Operation terminal 200 is a terminal device that receives an input of an operation from user 2. Operation terminal 200 is, for example, a hand-held device, such as a smartphone, tablet, or laptop computer possessed by user 2. Alternatively, operation terminal 200 may be a dedicated remote control terminal or a stationary computer.
As illustrated in FIG. 3, operation terminal 200 includes operation receiver 210, controller 220, display 230, and communication unit 240.
Operation receiver 210 receives an input of an operation from user 2. More specifically, operation receiver 210 receives an input of a selection of a scene to be reproduced in space 3 from user 2.
Operation receiver 210 is, for example, any kind of input device, such as a pointing device, examples of which include a touch sensor and a mouse; a physical button; or keyboard. Operation receiver 210 and display 230 are implemented as, for example, a touch panel display.
Controller 220 generates an operation signal based on the operation received by operation receiver 210. The operation signal includes information indicating, for example, a scene selected by user 2 and a start instruction (or start time) for the scene control for reproducing the selected scene. Controller 220 transmits the generated operation signal via communication unit 240.
For example, controller 220 executes an application program that operates the environment control system according to this embodiment.

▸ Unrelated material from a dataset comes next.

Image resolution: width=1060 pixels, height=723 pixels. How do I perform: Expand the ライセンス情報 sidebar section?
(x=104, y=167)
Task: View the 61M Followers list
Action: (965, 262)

Based on the program, controller 220 generates, for example, a scene selection screen and an operation screen for operating luminaire group 10 or air conditioning device group 20, and displays them on display 230. For example, user 2 can select a desired scene by operating the selection screen displayed on display 230. Operation receiver 210 receives the selection made by user 2 and controller 220 transmits the received operation as an operation signal to control device 100 via communication unit 240. This makes it possible for user 2 to start and stop a scene control at a desired timing.
Display 230 is a display for displaying, for example, the scene selection screen and the operation screen. Display 230 is, for example, a liquid crystal display device or an electroluminescent (EL) display device.
Communication unit 240 is a communication interface connected via a wired or wireless connection to communication unit 140 in control device 100. Communication unit 240 is implemented as, for example, an antenna and a transceiver circuit. Communication unit 240 transmits, for example, the operation signal generated by controller 220 to communication unit 140 in control device 100.

(Scene Control)

Here, a detailed example of scene control for reproducing one or more scenes as performed by environment control system 1 according to the present embodiment will be given.
FIG. 4 illustrates control conditions for scene control performed by environment control system 1 according to this embodiment. As illustrated in FIG. 4, in this embodiment, the one or more scenes include a concentration scene that causes user 2 to concentrate on an intellectual task and a rest scene that eases the concentration of user 2. The one or more scenes may additionally include a normal scene that is not related to the level of concentration of user 2.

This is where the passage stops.